Published On: Wed, May 28th, 2014


Jacob Gelt DekkerWho were arrested? The former prime minister of the autonomous island of Curacao, or was it a private individual and his wife?

What were they arrested for? Money laundering, stemming from a political fundraising campaign donation on behalf of a political party that has fallen out of grace with present rulers, or was it a pure private matter?

What did the Public Prosecutor do? Was its arrest a persecution of a political opponent of the present government, or was it prosecution from violations of the law?

The Court of Public Opinion and populist media take little or no notion of Curacao’s Courts of Law, they demonize whomever they wish, often irrespective of prevailing facts. Since freedom of the press is guaranteed, any concoction of conspiracies, crimes and allegations can be ventilated and circulated; politicians are free game.

Daily scrutiny of political and administrative deeds by politicians and their entourage is the task of the Parliament. Unfortunately only a few members of Parliament seem to understand their function fully, and in effect, the checks-and-balances system of Curacao, hardly functions.

So, political interest groups regularly turn to the Prosecutors Office and file charges, often supported by rumored, leaked, and illegally obtained documentation, and in this case, of bank transfers. Political opponents of the street-smart, flamboyant first Prime Minister of Curacao were adamant, emphatic and nearly desperate in their claims, and after nearly two years, the Public Prosecutor complied and followed suit. The details of the case will be made public until they reach the Courts.

The damage is done, and is far beyond any repair, both to the nation of Curacao, as well as to the private person of the former Prime Minister. Once charges are formulated by the P--- if ever---a judge will have to rule, hopefully impartially, but it makes little difference anymore.

About 15 years ago, when I introduced computers in daily office management in Curacao, an angry worker came to me with a brand new laptop and, without uttering a word, smashed the computer to pieces on the pavement. Later, I often found computers we donated to schools, stolen, smashed and sabotaged. This is only one example of how much the local establishment is against any form of change and renewal.
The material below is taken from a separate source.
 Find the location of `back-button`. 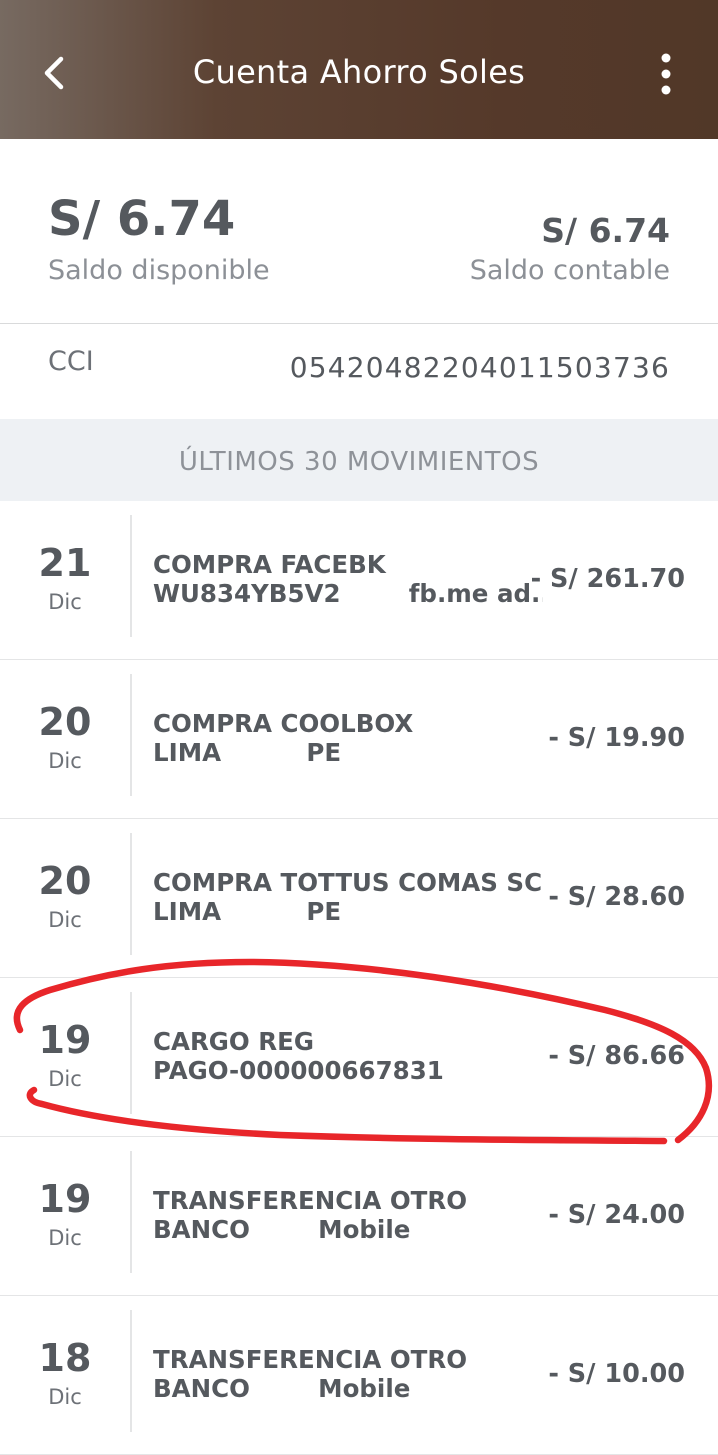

A local controlling closed elite, often by directing their political proxies, locked up the island’s economy and society with rules, regulations and legislature, not to enable growth and renewal, but to save what is, and was, and what should never change. Curacao is now an island, lacking far behind in Internet use, equal rights for the gay community, in medical care by blocking the opening up of the closed ranks of the medial elite, education, or incentives for investments of the business community. Curacao has become an island of luddites.

A loud voiced, flamboyant and not very sophisticated street-smart kid, as the former Prime Minister, constantly demanding change and reform, does not fit the luddite attitude and behavior of the established patronage. We can only hope and pray that the Public Prosecutor is not going to be a proxy of Curacao’s luddites.